Government extremism is no virtue
Vigorous representation of a client is the hallmark of good lawyering. But when it goes too far, it’s anything but praiseworthy. Such is the case of In re Gunnison sage-grouse wherein the Department of Justice recently filed an over-the-top brief in support of the U. S. Fish and Wildlife Service that designated thousands of acres of non-habitat as “critical habitat” in the States of Utah and Colorado. The Endangered Species Act defines “critical habitat” as those areas “essential to the conservation of a species.” But, in its brief, the DOJ argues absurdly that “habitat” includes areas that cannot be used as habitat and “critical habitat” may include areas that do not have the characteristics essential to species conservation. In other words, according to the government, “habitat” means non-habitat and “essential” means non-essential. This extreme view is a blatant violation of statutory and constitutional law.
For its overly-broad interpretation of the Endangered Species Act, the government relies on the Weyerhaeuser case wherein the Fish and Wildlife Service set aside 1500 acres of private property as “critical habitat” for the Dusky Gopher Frog that the Service admits is unsuitable as habitat and provides no conservation benefit to the species, but would cost the landowners $34M in lost revenue. The Fifth Circuit Court of Appeals upheld this unprecedented application of the act, but the government’s reliance on the case is premature. We have petitioned the U.S. Supreme Court to hear the case and reverse the Fifth Circuit decision. With the support of six judges who dissented from the Fifth Circuit decision, and many amici, including 18 states, we argue the designation of unsuitable areas as protected habitat is illogical, contrary to the plain text of the Endangered Species Act, and exceeds the constitutional power of Congress to regulate interstate commerce on which the act is based.
We filed an amicus brief in the Gunnison sage-grouse case to advise the court that the issue raised in that case–whether the government may designate non-habitat as “critical habitat”–is pending in the Supreme Court and a decision in Weyerhaeuser will dictate the outcome in the sage-grouse case. The government’s brief in opposition to our petition for review in the Supreme Court is due next Monday.

_Required task 1_
In the op-ed on critical habitat, how many acres of private property did the Fish and Wildlife Service set aside for the Dusky Gopher Frog in the Weyerhaeuser case?
_Required task 2_
List every federal institution that the op-ed on critical habitat names.
_Required task 3_
Reproduce the part of the op-ed on critical habitat starting with "We filed an" and going on through "due next Monday.".

_Supplied information_

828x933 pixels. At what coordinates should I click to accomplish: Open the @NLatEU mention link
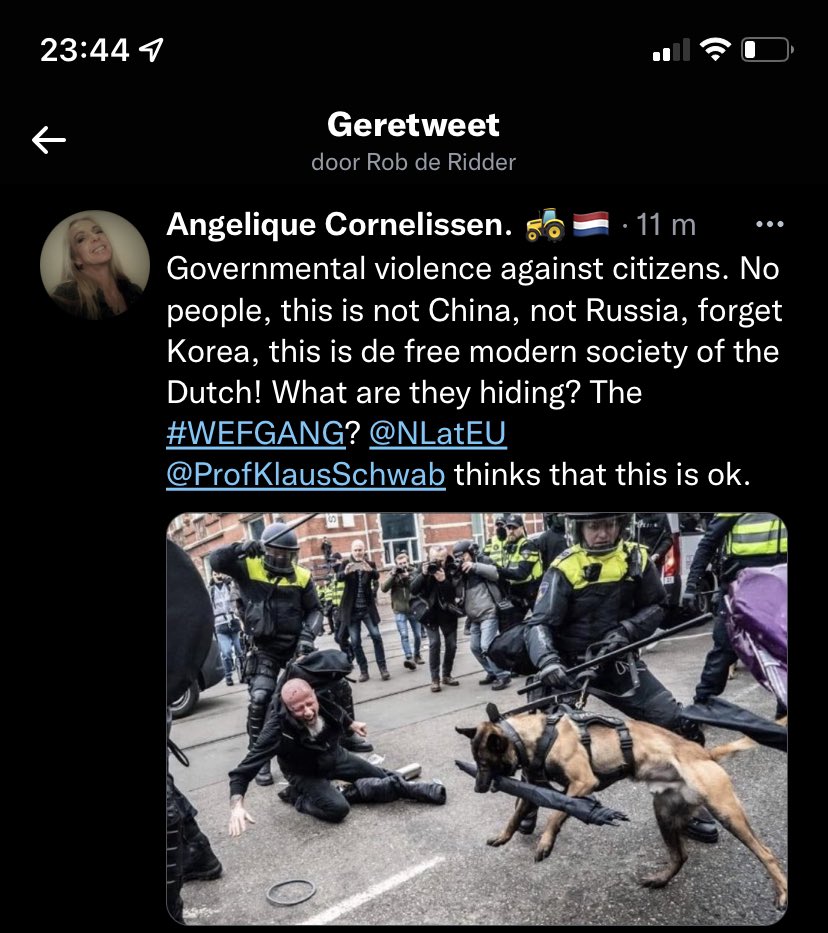pyautogui.click(x=438, y=433)
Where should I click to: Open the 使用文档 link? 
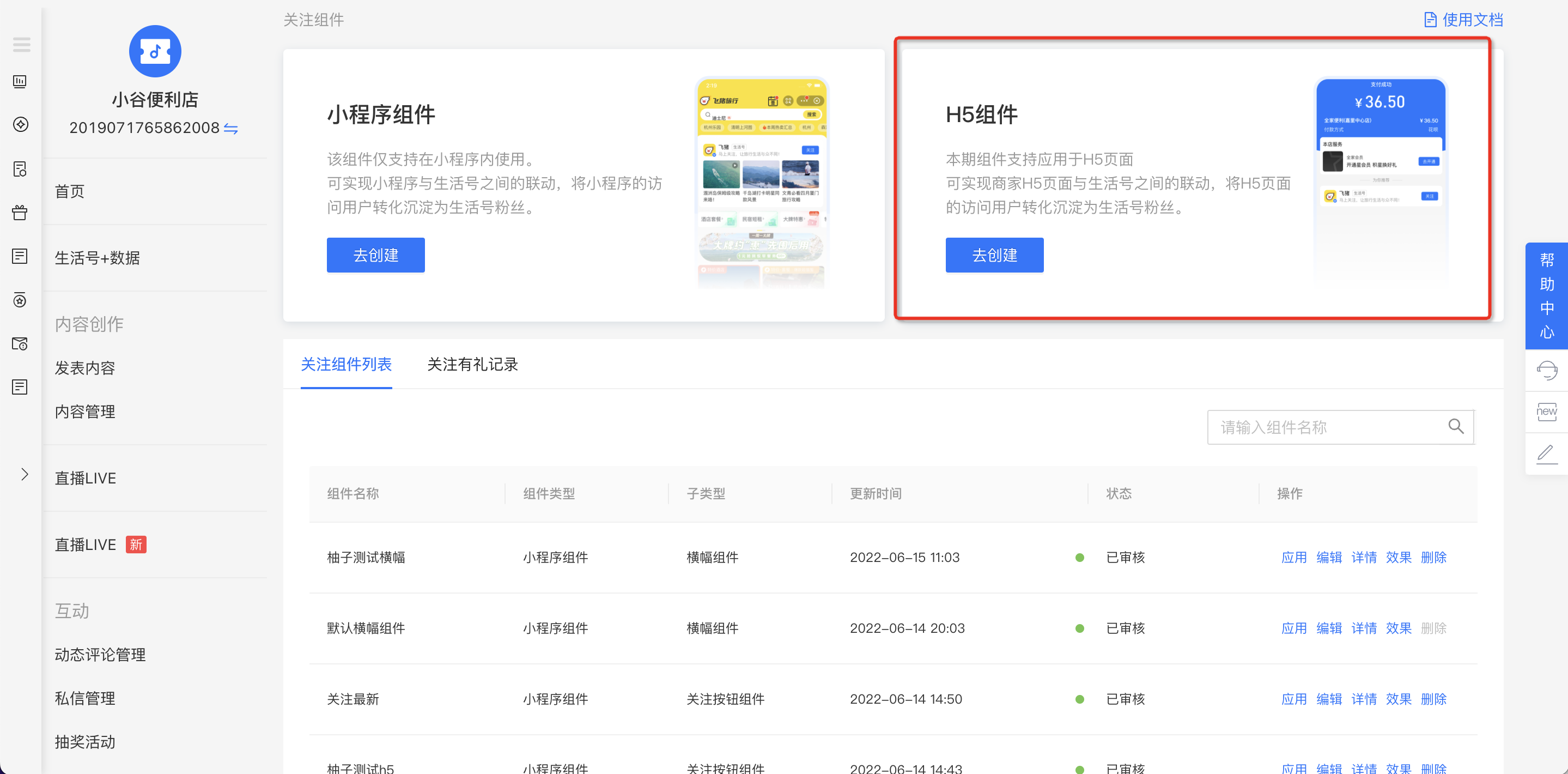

_Full output 1_
1500 acres

_Full output 2_
Department of Justice, U.S. Fish and Wildlife Service, Fifth Circuit Court of Appeals, U.S. Supreme Court, Congress

_Full output 3_
We filed an amicus brief in the Gunnison sage-grouse case to advise the court that the issue raised in that case–whether the government may designate non-habitat as “critical habitat”–is pending in the Supreme Court and a decision in Weyerhaeuser will dictate the outcome in the sage-grouse case. The government’s brief in opposition to our petition for review in the Supreme Court is due next Monday.